#### SUPPLIED TEXT
.....
Topic
  • 6 replies
  • Latest Post - ‏2013-09-18T09:19:32Z by 0FU1_Christian_Reichhoff
Pmanatee
Pmanatee
4 Posts

Pinned topic ds3400 behind V7000: No path failover

‏2013-06-06T08:55:33Z |

Hello,

we have two DS3400 behind a V7000.

When I publish LUNs to a created Host "V7000" on either of the two DS3400, I cannot change the preferred node for thes LUNs.

Other LUNs, published to "real hosts" like W2k8, clustered or not, and Linux are still changeable from controller A to B and back. LUNS mapped to the V7000 I cannot move from one controller to the other, regardless if they are actually on A or B - both are working but not to change.

So there is no redundancy in our SAN for any of our V7000-Pools containing drives from any DS3400, firmwareupgrades on any of the DS3400 are impossible a.s.o.

IBM Support is involved since a week, but helpless at this moment.

We checked zoning, settings on V7000 and DS3400 and they found nothing faulty.

3 questions they cold not answer but are in my mind:

1: In the IBM-Informationcenter there is one setting described, that nobody could explain or could tell, how to do that, what it could mean, on a DS3400:

"Perform the following steps for the worldwide node name (WWNN) option:

  1. Set the system so that both controllers have the same WWNN."
.....
#### EXERCISES
1) From the forum post about the DS3400 and V7000, write out the passage between "Pinned topic ds3400" and "for thes LUNs.", inclusive.
2) How many DS3400 units does the forum post about the DS3400 and V7000 say sit behind the V7000?

#### DATA LINES
.....
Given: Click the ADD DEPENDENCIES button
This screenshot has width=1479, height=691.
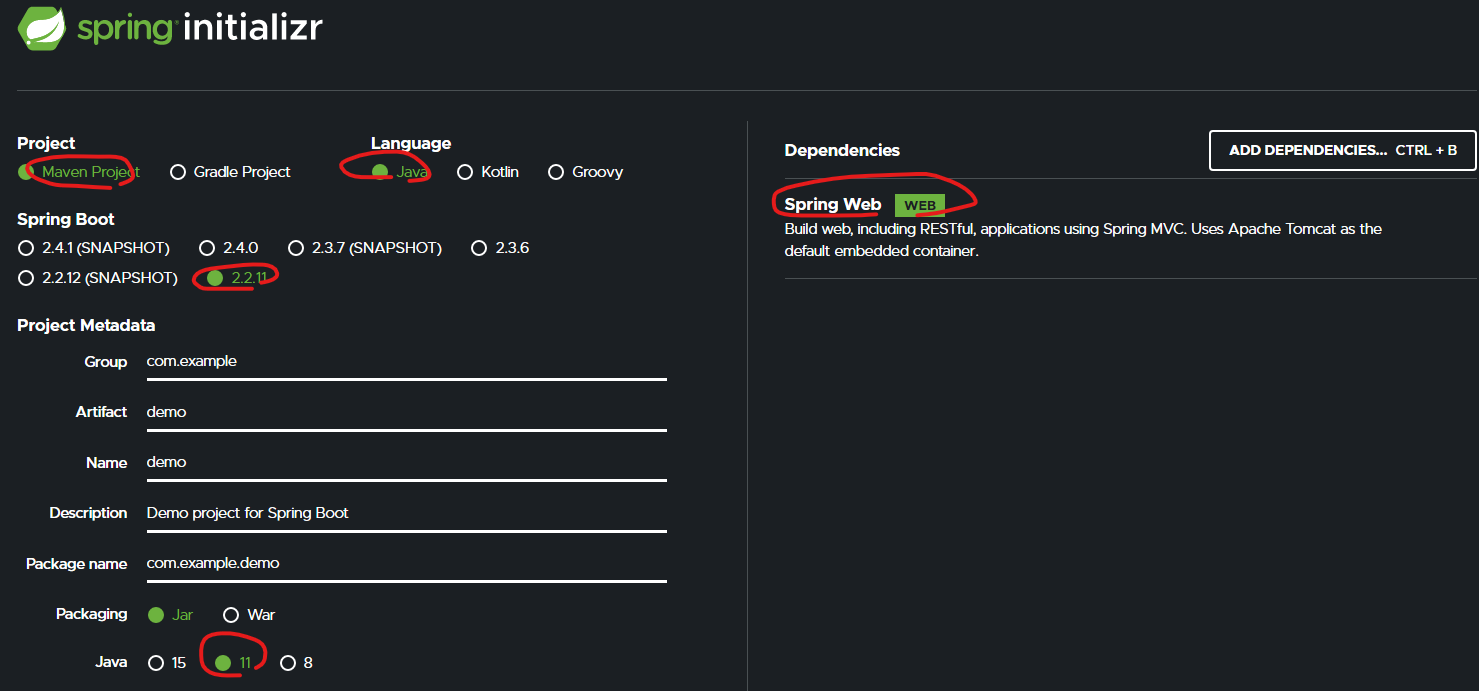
.....
#### ANSWER LIST
1)
Pinned topic ds3400 behind V7000: No path failover

‏2013-06-06T08:55:33Z |

Hello,

we have two DS3400 behind a V7000.

When I publish LUNs to a created Host "V7000" on either of the two DS3400, I cannot change the preferred node for thes LUNs.

2) Two.